Base legal – A Lei n°. 9.836/99, que institui o Subsistema de Atenção a Saúde do Índio integrado ao SUS, estabelece que a realidade local e as especificidades da cultura dos povos indígenas e o modelo a ser adotado para a atenção à saúde indígena, devem ser levados em consideração ao serem feitas adaptações na estrutura e organização do SUS nas regiões onde residem as populações indígenas.

Já a Portaria 26565/07 do Ministério da Saúde em seu artigo 10, inciso VI, determina que cabe à Funasa fornecer recursos humanos em quantidade e qualidade suficientes para garantir as ações de atenção à saúde dos povos indígenas, utilizando como estratégias complementares articulações com estados, municípios e Organizações Não-Governamentais (ONGs).

Além disso, a Constituição Federal e as Leis Orgânicas da Saúde (8.080/90 e 9.836/99) reconhecem as especificidades étnicas e culturais dos povos indígenas, tendo em vista que a assistência à saúde indígena exige um modelo complementar e diferenciado de serviços.

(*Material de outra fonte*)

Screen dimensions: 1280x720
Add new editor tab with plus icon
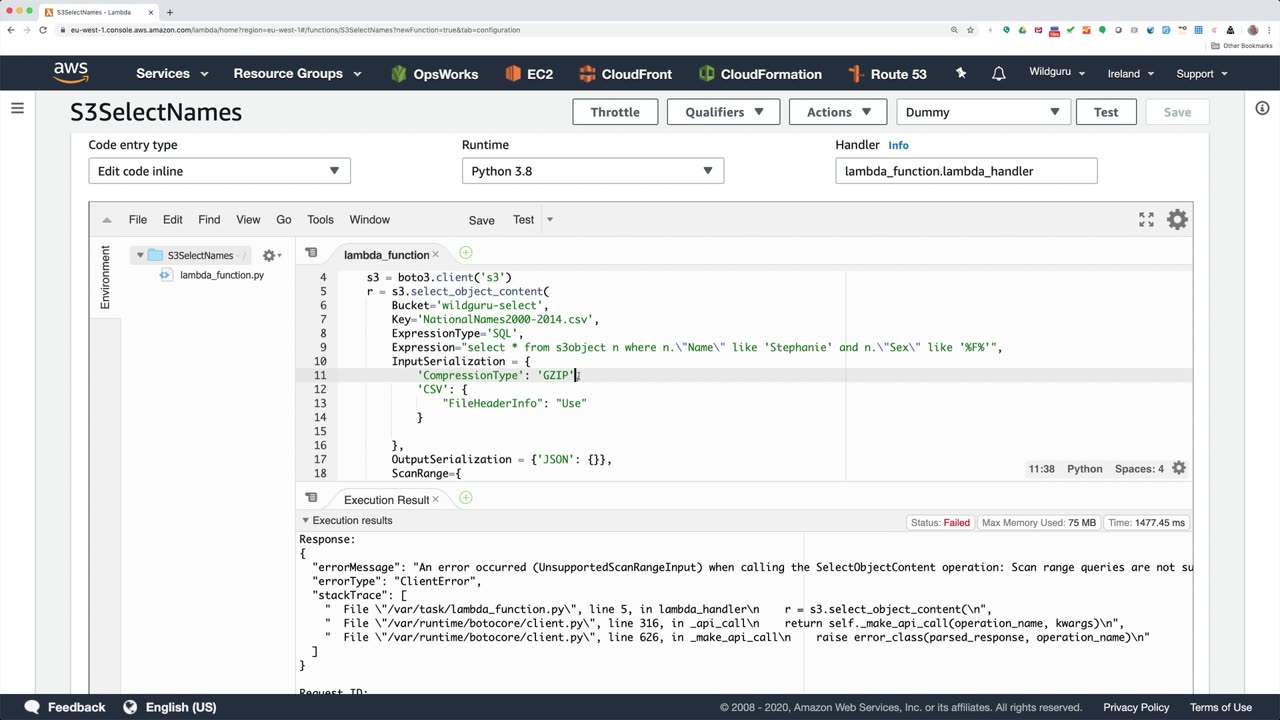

Segundo a recomendação do MPF/AL, independentemente da garantia do acesso dos povos indígenas ao SUS, é assegurada ao índio especial assistência dos poderes públicos a condições socioculturais adequadas, para qual a legislação infraconstitucional vem aprimorando tal entendimento desde o ano de 1988. “A saúde, como direito público subjetivo, é decorrência inalienável do direito fundamental à vida, cuja assistência devida não deve sofrer interrupções, ou seja, sua prestação deve ser contínua para evitar que a paralisação provoque um colapso no atendimento”, afirma o documento.

O Ministério Público Federal tem a atribuição constitucional de defender em juízo os direitos e interesses das populações indígenas. Em caso de descumprimento da recomendação, poderão ser tomadas as medidas judiciais cabíveis.